What you should do |
Keep the wording of every entry intact in your copy, and omit the pictures.

Extracted entries |

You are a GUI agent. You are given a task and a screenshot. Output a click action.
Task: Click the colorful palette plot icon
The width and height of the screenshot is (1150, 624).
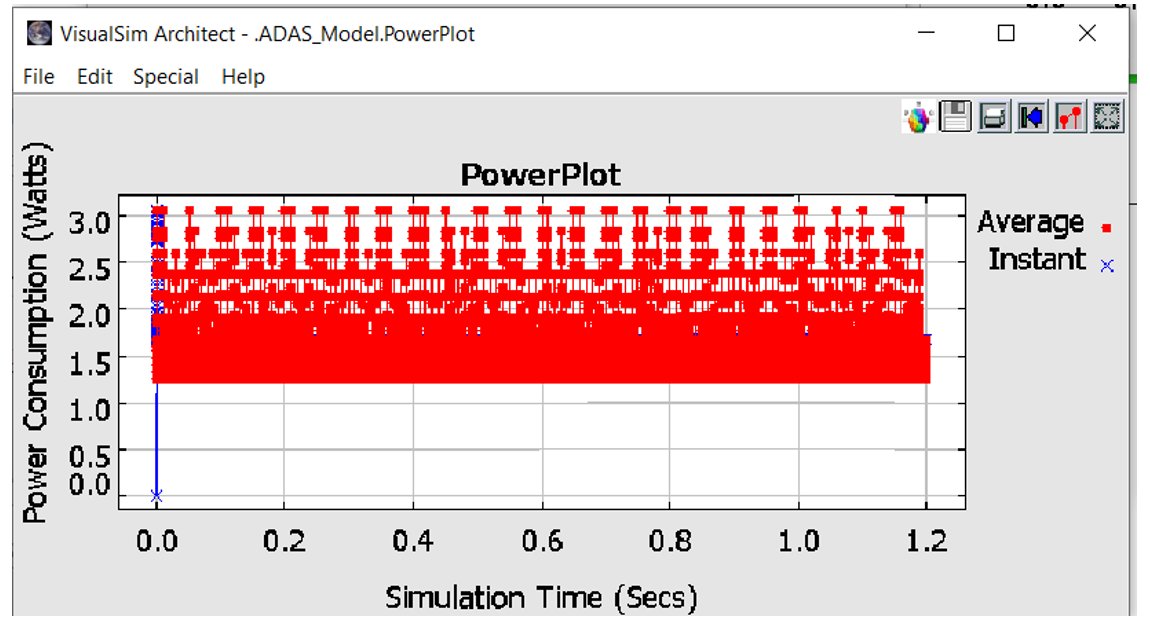pos(918,117)
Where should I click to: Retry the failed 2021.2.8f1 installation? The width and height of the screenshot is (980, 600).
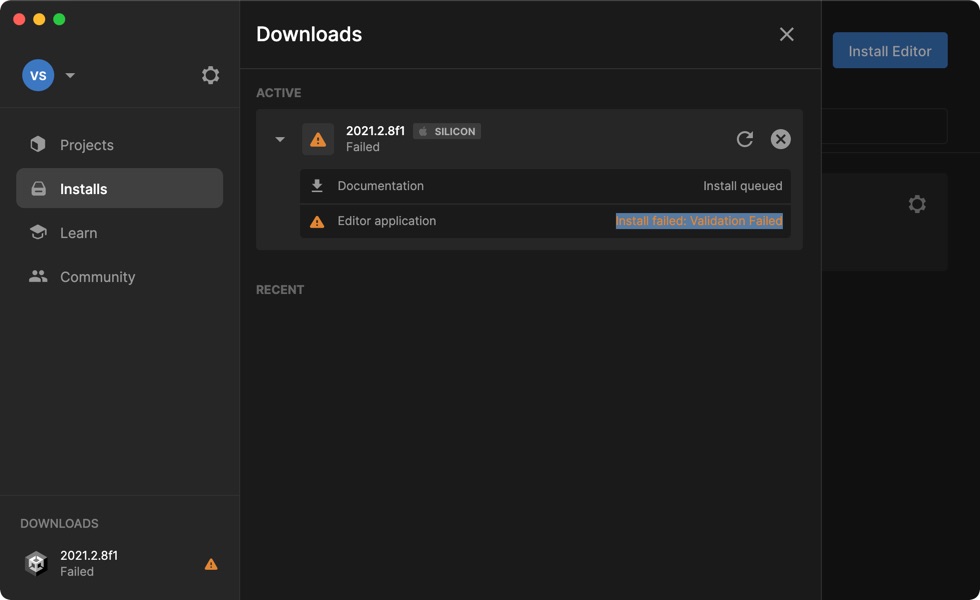(x=744, y=139)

Answer to the exercise |
You are a GUI agent. You are given a task and a screenshot. Output a click action.
Task: Click the colorful palette plot icon
The width and height of the screenshot is (1150, 624).
pos(918,117)
Where should I click to: Retry the failed 2021.2.8f1 installation? The width and height of the screenshot is (980, 600).
(x=744, y=139)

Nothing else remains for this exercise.